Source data
▼

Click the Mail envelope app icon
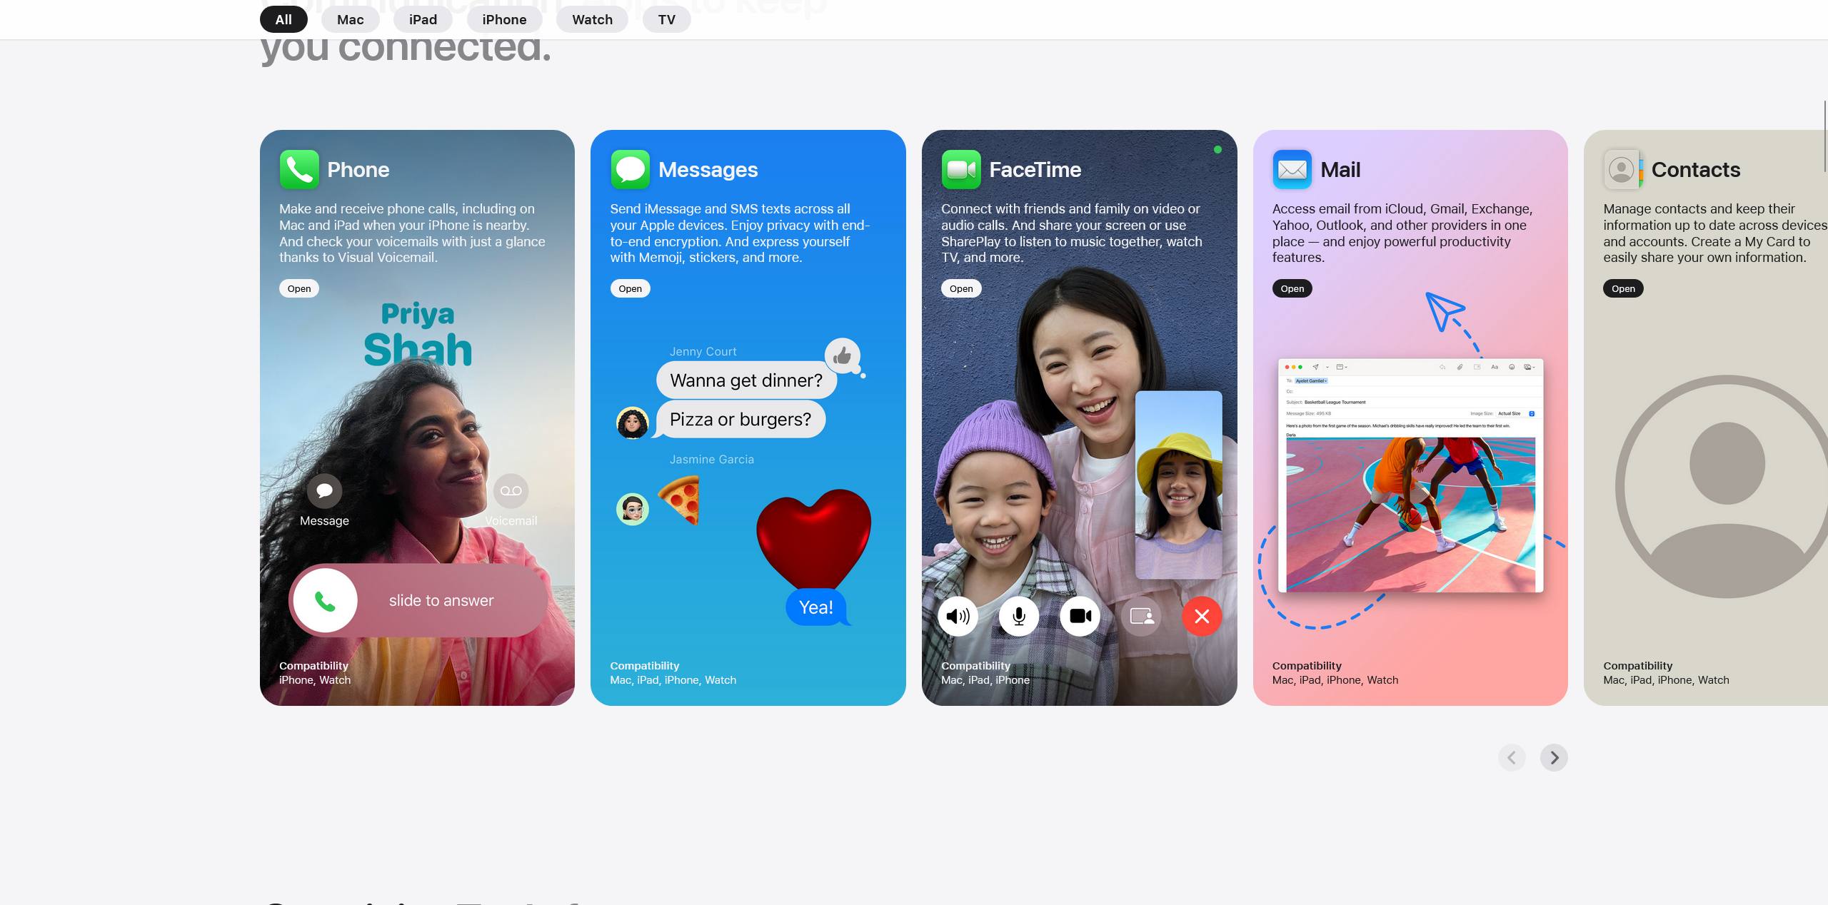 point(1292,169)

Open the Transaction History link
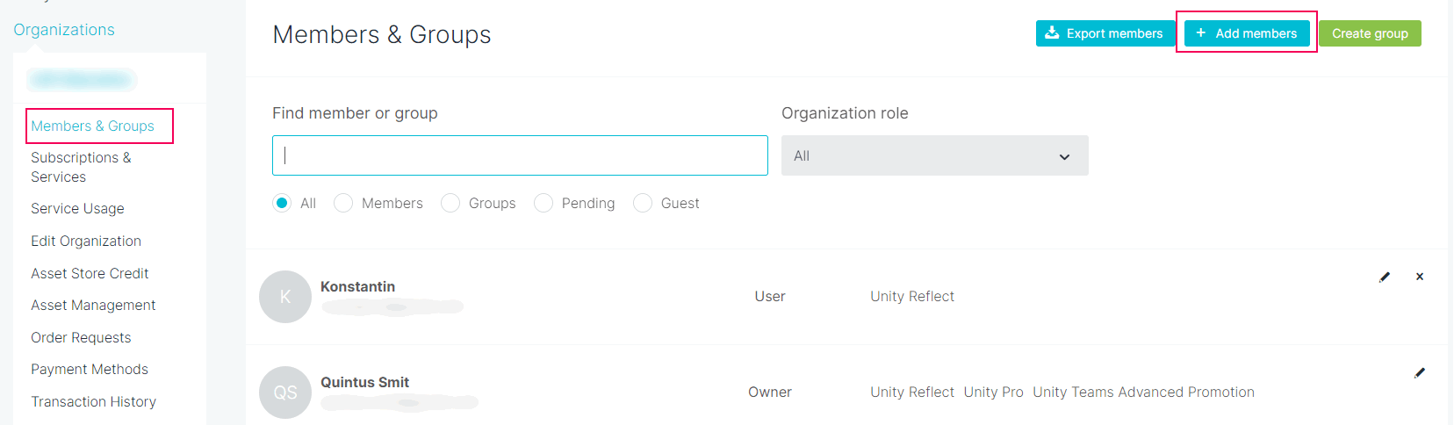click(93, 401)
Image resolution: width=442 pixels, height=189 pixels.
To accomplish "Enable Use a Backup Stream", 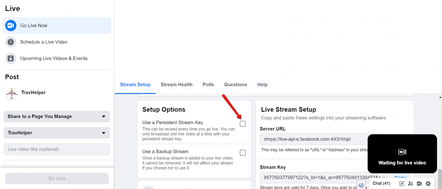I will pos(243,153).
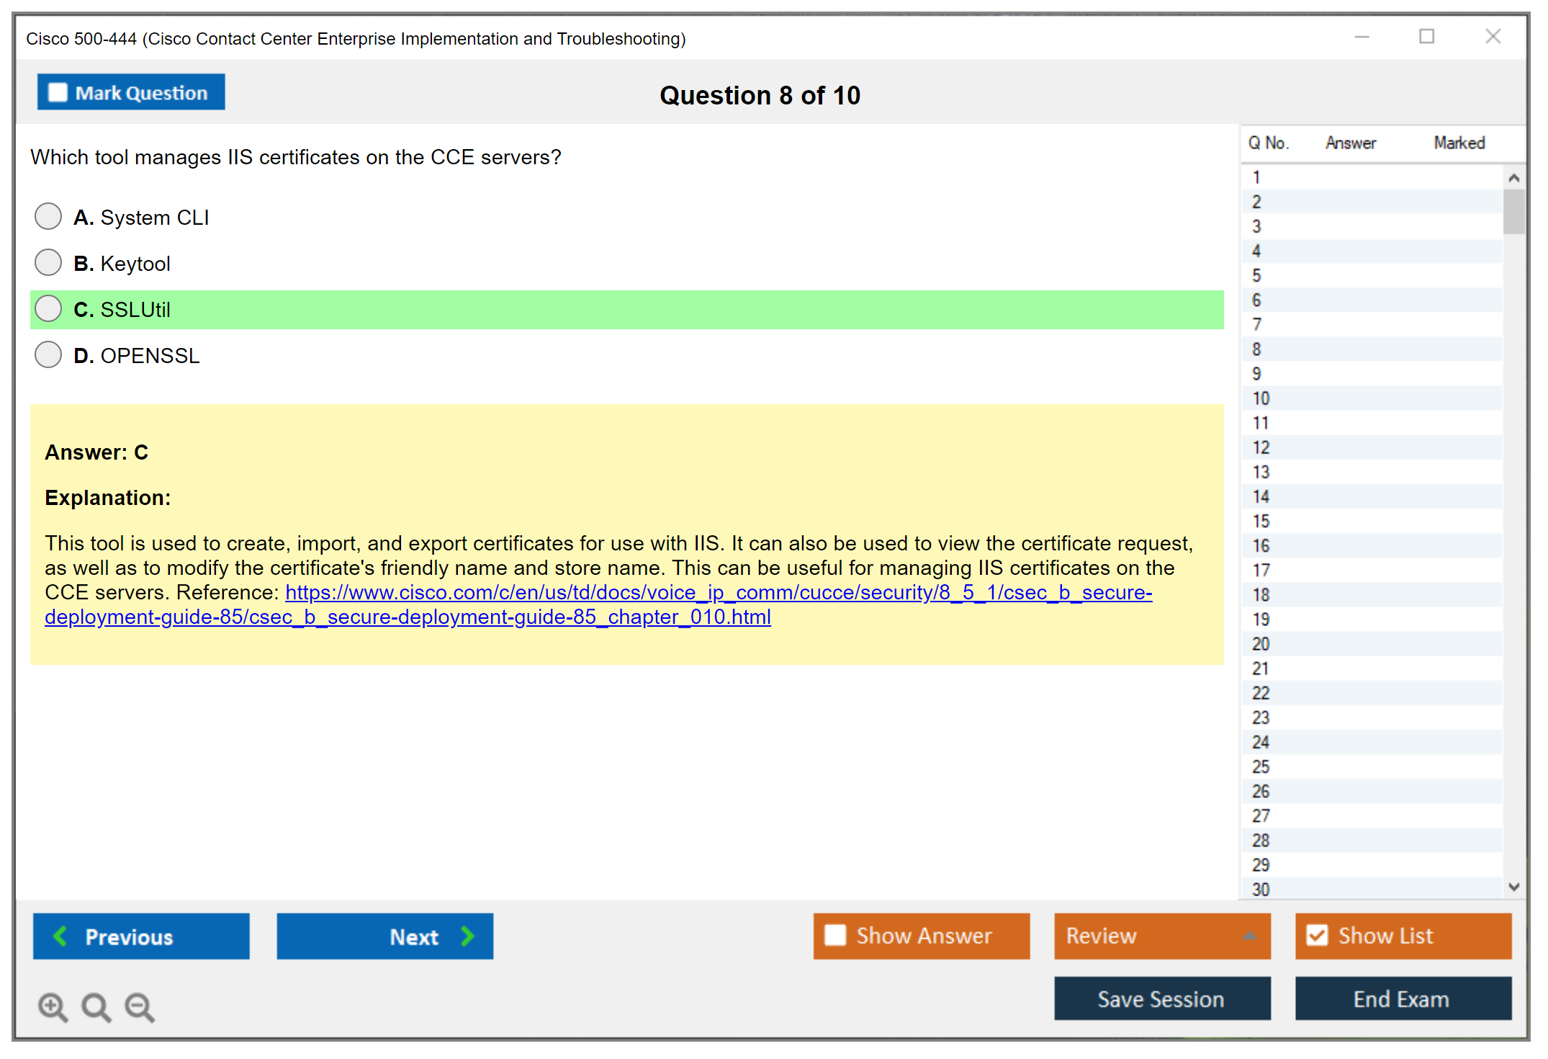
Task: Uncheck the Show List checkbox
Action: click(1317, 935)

▲

» REQUIREMENTS
Rescale the items from the start through the line containing "click(93, 401)", inclusive, by multiplying every coordinate in the answers by 1.05 and rounding to whole numbers, with halves rounded up. Give the requests as well, unchanged, and leave out the pictures.

» EXERCISE OUTPUT
Click the Mail envelope app icon
 point(1357,177)

Open the Transaction History link
click(98, 421)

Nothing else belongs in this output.